Coca-Cola Amatil (ASX: CCA) issued a statement (link opens in PDF) last week outlining its plans to reinvigorate SPC Ardmona, its failing fruit business. According to Peter Kelly, SPC Ardmona Managing Director, unfair competition is at the root of the company’s rotten revenue.
“We are not competing on a level playing field against the overseas sourced private label products,” said Kelly in a statement. “We are competing against products from countries that have considerably lower labour and production costs and arguably lower quality standards than we have in Australia.”

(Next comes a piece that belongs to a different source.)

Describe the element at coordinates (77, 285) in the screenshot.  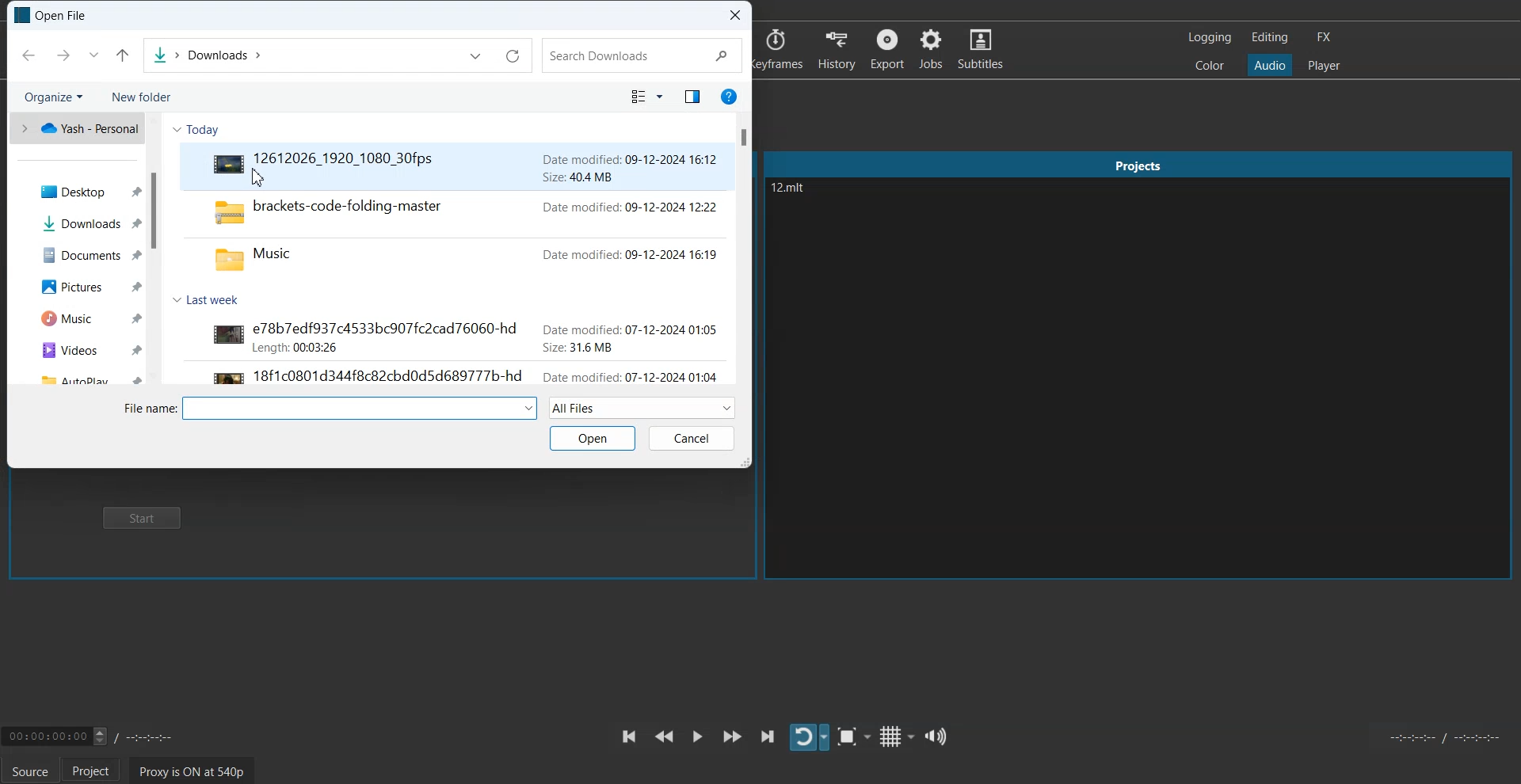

Kelly also noted that a 50% appreciation in the Australian dollar over the past four years has increased imports’ competitiveness, regardless of labour prices or product quality. According to SPC Ardmona, its market share of private label canned fruit has declined to 33%, while exports have plummeted 90% in the past five years.
CCA’s 2012 annual report tells a similar story for the fruit company’s lacklustre finances last year. As part of a three-year turnaround initiative, SPC Ardmona hopes to grow demand for locally-sourced fruit, apply for a WTO safeguards submission to temporarily subsidize its market, and investigate potential anti-dumping actions against importers.
Looking ahead, the company will meet with all impacted fruit growers over the next few weeks to discuss further and assess strategies for moving forward.